Confidence is a key factor in winning new crossbow converts, Riggs believes.

"I'm thinking that the word about their accuracy and ease of use is spreading," he said. "Lots of folks, like me, don't have time to practice a great deal and work on form and function, or spend the time necessary to keep their bows in tune. A crossbow builds confidence very quickly; it's very accurate and doesn't require much tuning."

The payoff has been about a 30-percent increase in the crossbow deer kill so far this year. Last year's reported kill was 5,476 deer.

"But kept in context, it will still only constitute 3-to 4-percent of the total deer harvest," Knox said.

Crossbows aren't without demands.

"You still have to hunt within the limitations of the crossbow and practice to become proficient," Riggs said, adding that scouting, also, is important. He believes the skills he gained through years of bowhunting have helped him become more proficient with a crossbow.

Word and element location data
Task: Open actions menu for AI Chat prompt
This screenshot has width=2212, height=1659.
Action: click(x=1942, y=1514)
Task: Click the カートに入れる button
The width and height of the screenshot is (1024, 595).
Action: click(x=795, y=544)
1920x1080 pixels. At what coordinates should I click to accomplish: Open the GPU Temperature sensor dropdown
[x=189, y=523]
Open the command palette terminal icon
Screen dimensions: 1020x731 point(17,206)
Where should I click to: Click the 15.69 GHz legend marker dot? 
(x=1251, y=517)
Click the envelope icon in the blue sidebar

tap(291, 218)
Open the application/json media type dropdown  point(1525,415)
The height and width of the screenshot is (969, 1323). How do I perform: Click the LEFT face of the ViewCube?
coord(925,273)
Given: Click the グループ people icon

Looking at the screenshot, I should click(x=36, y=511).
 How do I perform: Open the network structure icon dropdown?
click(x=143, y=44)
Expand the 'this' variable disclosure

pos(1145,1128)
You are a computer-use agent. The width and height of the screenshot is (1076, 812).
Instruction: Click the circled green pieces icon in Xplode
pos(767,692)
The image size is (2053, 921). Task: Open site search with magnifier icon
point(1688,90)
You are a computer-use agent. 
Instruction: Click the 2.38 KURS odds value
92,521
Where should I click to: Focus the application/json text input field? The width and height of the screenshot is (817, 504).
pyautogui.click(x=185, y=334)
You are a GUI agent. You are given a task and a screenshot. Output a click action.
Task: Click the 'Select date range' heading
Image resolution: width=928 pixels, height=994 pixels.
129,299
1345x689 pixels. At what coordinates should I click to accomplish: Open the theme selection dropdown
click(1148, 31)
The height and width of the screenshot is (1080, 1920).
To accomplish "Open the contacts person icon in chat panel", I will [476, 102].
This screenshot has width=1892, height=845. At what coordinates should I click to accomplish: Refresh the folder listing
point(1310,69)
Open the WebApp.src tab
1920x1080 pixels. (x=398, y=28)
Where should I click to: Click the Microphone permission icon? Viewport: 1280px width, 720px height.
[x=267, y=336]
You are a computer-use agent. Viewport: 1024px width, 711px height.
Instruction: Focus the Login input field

* WHAT YOU NEED TO DO *
(1) In the crossbow hunting excerpt, how many deer were in last year's reported crossbow kill?
(2) Please continue the crossbow hunting excerpt from its final sentence.
This material has no connection to the crossbow hunting excerpt.

* PER-TASK OUTPUTS *
(1) 5,476 deer.

(2)
"A lot of crossbow users that I see never bowhunted before," he said. "Some of these guys don't know much about deer or habitats, and it will be interesting to see how many of them give it up because they are not seeing deer."

If the crossbow has a major drawback, it is its bulkiness, Riggs said. "I am hearing complaints about how heavy they are, and awkward, in the woods. But I see myself dragging the heavy beast in the woods for a long time to come."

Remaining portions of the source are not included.